Date Posted: July 27, 2011 10:04 AM

The primary function of thermal analysis is to predict the temperatures of components and parts within a product. By visualizing heat fluxes, thermal bottlenecks, and missed shortcut opportunities, thermal analysis seeks to eliminate any detected thermal compliance issues.

These temperature predictions are important to other analysis disciplines as well, as many real world engineering materials are known to have temperature-dependent thermo-physical properties. Temperature effects can be critically important, especially in power distribution, signal integrity, and timing signals. Copper’s impedance increases with increased temperature even within common design temperature ranges. Moreover, there may be tradeoffs when deciding what is good for thermal performance and what is good for the rest of the design. This article will discuss how thermal analysis results can influence other forms of analysis and the design tradeoffs that may result.

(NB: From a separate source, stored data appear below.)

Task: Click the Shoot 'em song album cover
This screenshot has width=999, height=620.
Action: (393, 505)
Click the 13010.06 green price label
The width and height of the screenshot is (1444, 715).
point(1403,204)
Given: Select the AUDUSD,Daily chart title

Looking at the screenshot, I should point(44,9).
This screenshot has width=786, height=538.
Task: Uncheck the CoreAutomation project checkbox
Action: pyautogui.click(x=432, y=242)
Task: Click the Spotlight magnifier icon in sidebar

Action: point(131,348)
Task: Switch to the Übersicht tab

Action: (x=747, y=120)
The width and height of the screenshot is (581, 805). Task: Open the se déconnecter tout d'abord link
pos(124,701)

Thermal Analysis Moves Ahead

For the past 20 years, computational fluid dynamics (CFD) techniques have provided 3D conjugate thermal simulation results that predict and display temperatures in and around electronic product designs. Thermal designers routinely use predicted temperatures to judge thermal compliance, simply by comparing the simulated temperatures to maximum rated operating temperatures. If the operating temperature exceeds the maximum rated value there will be at least a potential degradation in the performance of the packaged IC, and at worst an unacceptable risk of thermo-mechanical failure. These techniques are commonplace today, with widespread adoption all across the electronics sector including heavy usage in semiconductors, telecommunications, automotive, aerospace, and consumer products.

The typical means of visualizing (Figure 1) the predicted temperature field for a printed-circuit board (PCB) provides useful information. However, the latest advances in thermal simulation also offer the calculation and display of thermal bottlenecks and shortcut opportunities (Figure 2). These offer insight into the reasons why certain temperature distributions occur and how best to resolve thermal issues.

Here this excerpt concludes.